◆ **Aim of the task**
Reproduce the rows verbatim, everything from the line containing "Click the Save" down to the line containing "Action: click(x=28, y=532)", both included.

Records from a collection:
+ + + +
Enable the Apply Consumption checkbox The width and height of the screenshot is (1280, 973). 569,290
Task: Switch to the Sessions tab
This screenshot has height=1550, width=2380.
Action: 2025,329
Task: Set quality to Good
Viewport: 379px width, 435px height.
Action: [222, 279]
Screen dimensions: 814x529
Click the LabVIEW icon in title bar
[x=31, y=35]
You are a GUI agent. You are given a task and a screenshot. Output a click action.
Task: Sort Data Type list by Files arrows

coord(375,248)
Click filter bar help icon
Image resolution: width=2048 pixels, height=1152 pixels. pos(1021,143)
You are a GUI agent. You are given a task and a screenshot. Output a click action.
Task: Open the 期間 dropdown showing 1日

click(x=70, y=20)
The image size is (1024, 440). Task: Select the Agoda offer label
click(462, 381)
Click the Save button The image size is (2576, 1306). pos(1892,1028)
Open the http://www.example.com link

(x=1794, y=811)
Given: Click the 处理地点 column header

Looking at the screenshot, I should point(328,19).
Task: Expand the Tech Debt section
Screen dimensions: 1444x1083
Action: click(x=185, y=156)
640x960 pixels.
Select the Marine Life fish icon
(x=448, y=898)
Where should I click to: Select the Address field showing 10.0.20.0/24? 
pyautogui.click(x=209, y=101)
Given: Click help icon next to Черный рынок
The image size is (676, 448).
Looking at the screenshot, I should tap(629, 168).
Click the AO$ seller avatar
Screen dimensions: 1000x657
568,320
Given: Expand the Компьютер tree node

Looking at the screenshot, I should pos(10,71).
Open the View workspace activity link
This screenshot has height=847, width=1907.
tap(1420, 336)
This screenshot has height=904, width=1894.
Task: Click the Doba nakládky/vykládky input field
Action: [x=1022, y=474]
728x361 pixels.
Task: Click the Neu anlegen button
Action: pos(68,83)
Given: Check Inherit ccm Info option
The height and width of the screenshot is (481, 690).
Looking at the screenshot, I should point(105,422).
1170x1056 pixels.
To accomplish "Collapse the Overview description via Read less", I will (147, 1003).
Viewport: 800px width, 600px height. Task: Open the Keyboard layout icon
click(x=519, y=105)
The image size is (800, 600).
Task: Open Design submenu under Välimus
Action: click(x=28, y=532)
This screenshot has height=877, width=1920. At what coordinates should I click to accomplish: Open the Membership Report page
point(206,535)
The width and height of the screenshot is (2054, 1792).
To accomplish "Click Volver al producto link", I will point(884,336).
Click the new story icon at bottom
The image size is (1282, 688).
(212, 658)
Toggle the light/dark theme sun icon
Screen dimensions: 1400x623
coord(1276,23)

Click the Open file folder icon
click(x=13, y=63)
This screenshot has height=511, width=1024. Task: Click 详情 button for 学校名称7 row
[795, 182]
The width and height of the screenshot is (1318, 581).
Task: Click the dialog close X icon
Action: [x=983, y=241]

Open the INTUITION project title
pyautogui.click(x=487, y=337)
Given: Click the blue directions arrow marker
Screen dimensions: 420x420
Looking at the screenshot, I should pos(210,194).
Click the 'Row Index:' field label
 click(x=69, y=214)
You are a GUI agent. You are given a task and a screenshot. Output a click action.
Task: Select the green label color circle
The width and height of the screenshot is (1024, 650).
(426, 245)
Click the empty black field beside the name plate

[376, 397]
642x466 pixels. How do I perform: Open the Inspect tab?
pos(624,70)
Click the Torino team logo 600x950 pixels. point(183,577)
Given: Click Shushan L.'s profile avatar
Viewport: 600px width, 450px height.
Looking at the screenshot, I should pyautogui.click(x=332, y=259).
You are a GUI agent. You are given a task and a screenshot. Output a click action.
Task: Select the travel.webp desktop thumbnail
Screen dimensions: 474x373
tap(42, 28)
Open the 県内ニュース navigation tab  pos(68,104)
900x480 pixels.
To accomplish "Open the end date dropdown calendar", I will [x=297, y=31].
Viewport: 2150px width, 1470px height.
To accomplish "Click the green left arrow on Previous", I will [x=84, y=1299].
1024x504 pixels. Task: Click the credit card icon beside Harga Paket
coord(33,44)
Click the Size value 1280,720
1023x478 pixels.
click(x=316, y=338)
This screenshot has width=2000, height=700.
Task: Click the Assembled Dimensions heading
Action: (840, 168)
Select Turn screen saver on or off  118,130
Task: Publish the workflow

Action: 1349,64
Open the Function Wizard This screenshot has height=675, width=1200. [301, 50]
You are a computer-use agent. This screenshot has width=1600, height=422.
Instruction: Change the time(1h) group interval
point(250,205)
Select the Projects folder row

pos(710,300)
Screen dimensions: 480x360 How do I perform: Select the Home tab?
+ + + +
◆ **Correct answer**
Click the Save button The image size is (2576, 1306). pos(1892,1028)
Open the http://www.example.com link

(x=1794, y=811)
Given: Click the 处理地点 column header

Looking at the screenshot, I should point(328,19).
Task: Expand the Tech Debt section
Screen dimensions: 1444x1083
Action: click(x=185, y=156)
640x960 pixels.
Select the Marine Life fish icon
(x=448, y=898)
Where should I click to: Select the Address field showing 10.0.20.0/24? 
pyautogui.click(x=209, y=101)
Given: Click help icon next to Черный рынок
The image size is (676, 448).
Looking at the screenshot, I should tap(629, 168).
Click the AO$ seller avatar
Screen dimensions: 1000x657
568,320
Given: Expand the Компьютер tree node

Looking at the screenshot, I should pos(10,71).
Open the View workspace activity link
This screenshot has height=847, width=1907.
tap(1420, 336)
This screenshot has height=904, width=1894.
Task: Click the Doba nakládky/vykládky input field
Action: [x=1022, y=474]
728x361 pixels.
Task: Click the Neu anlegen button
Action: pos(68,83)
Given: Check Inherit ccm Info option
The height and width of the screenshot is (481, 690).
Looking at the screenshot, I should point(105,422).
1170x1056 pixels.
To accomplish "Collapse the Overview description via Read less", I will (147, 1003).
Viewport: 800px width, 600px height. Task: Open the Keyboard layout icon
click(x=519, y=105)
The image size is (800, 600).
Task: Open Design submenu under Välimus
Action: click(x=28, y=532)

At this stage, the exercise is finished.